▶ **PROBLEM DETAILS**
Copy out the listing that follows, exactly, without its pictures.

▶ **DATASET RECORDS**
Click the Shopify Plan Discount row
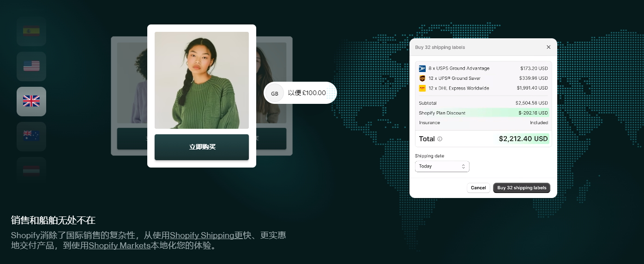Image resolution: width=644 pixels, height=264 pixels. (x=483, y=113)
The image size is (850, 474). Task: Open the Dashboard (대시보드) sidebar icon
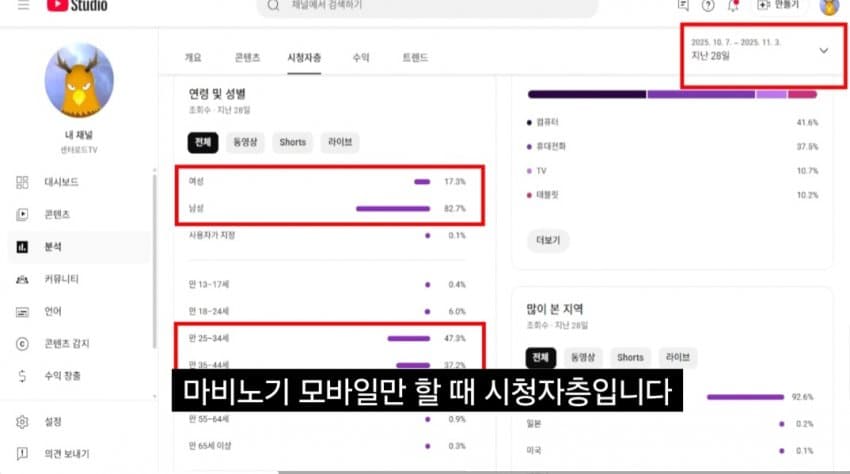pos(22,182)
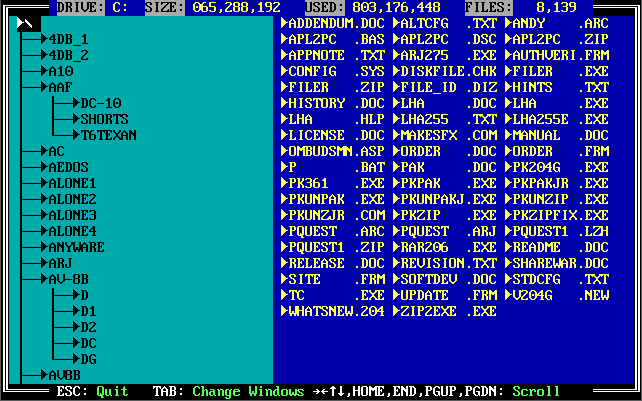Select the 4DB_1 directory
Viewport: 642px width, 401px height.
69,39
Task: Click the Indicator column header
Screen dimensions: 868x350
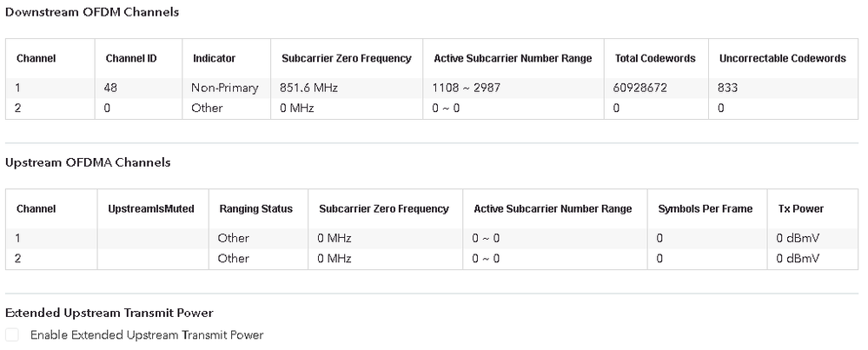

▶ **YOUR RESPONSE**
Click the Shopify Plan Discount row
Image resolution: width=644 pixels, height=264 pixels. (x=483, y=113)
The image size is (850, 474). Task: Open the Dashboard (대시보드) sidebar icon
pos(22,182)
Select the 4DB_1 directory
Viewport: 642px width, 401px height.
69,39
Task: Click the Indicator column header
Screen dimensions: 868x350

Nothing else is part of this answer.